場合によっては部署異動を命じられるかもしれませんが、夜勤ができないからといってすぐに転職するのではなく、今の会社で仕事を続けられる方法がないか探すことを最優先に考えてみてください。
その次に少しハードルを下げて夜勤回数を減らしてもらえないか相談してみましょう。減った分の夜勤は、ほかの職員でカバーする必要があるため夜勤職員との兼ね合いになります。もしも、夜勤回数を増やしたい職員がいればお互いの利害関係が一致するので、上手くいく可能性があります。
ただし今の会社に残るのであれば、ギブアンドテイクの関係で誰かが助けを必要とする時に自ら手を差し伸べる姿勢を見せることが大切です。
夜勤がつらいので辞めたいけれど、社内で勤務変更が難しい場合は思い切って夜勤がない職場へ転職を検討してみると良いでしょう。
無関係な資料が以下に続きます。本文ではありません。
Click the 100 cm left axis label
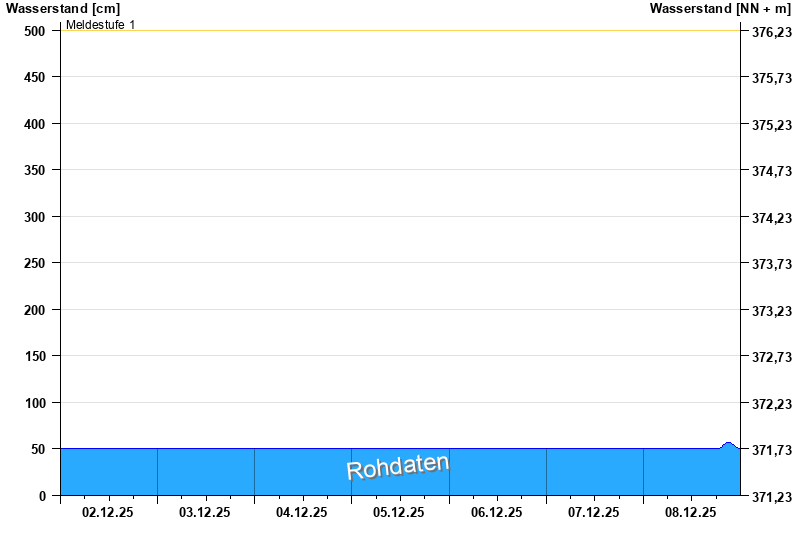The width and height of the screenshot is (800, 550). tap(35, 403)
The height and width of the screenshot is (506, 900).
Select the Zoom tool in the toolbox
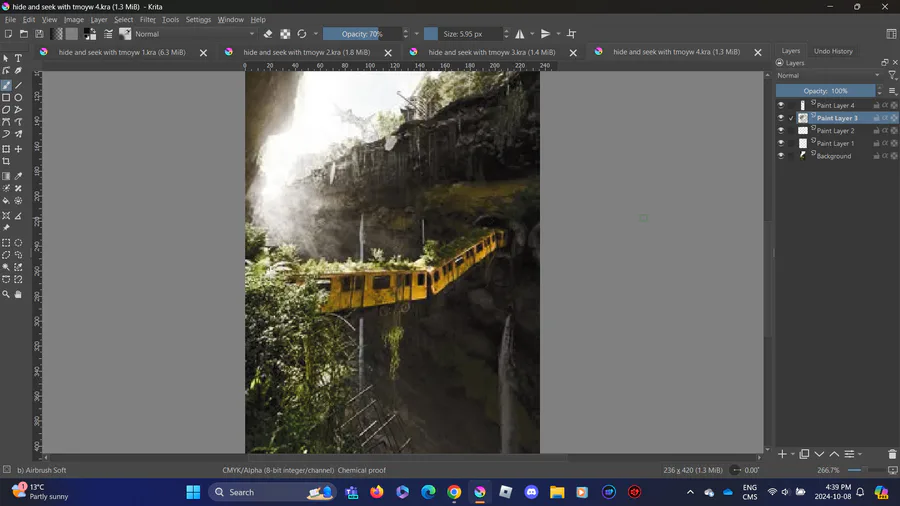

夜勤手当がなくなる分だけ収入は減ってしまいますが、体を壊してしまっては元も子もありません。
介護職には夜勤がつきものといったイメージがありますが、介護施設の形態によって夜勤のない職場もあります。たとえば在宅型の訪問介護や通所型のデイサービスやデイケアなどは、もともと夜勤はありません。
日勤であれば働けるという人は、転職をひとつの選択肢に入れてみると良いでしょう。
最後に夜勤明けの過ごし方のポイントをおさらいします。
以上のことを日常生活に取り入れてください。夜勤明けの日は生活リズムを整える日であることを意識して過ごしましょう。事業所も利用者の方も夜勤を担当してくれる職員を必要としています。
今後も夜勤を続けられる方は自分の夜勤明けの過ごし方を一度見直して、疲れやストレスを溜め込まないようにしてくださいね。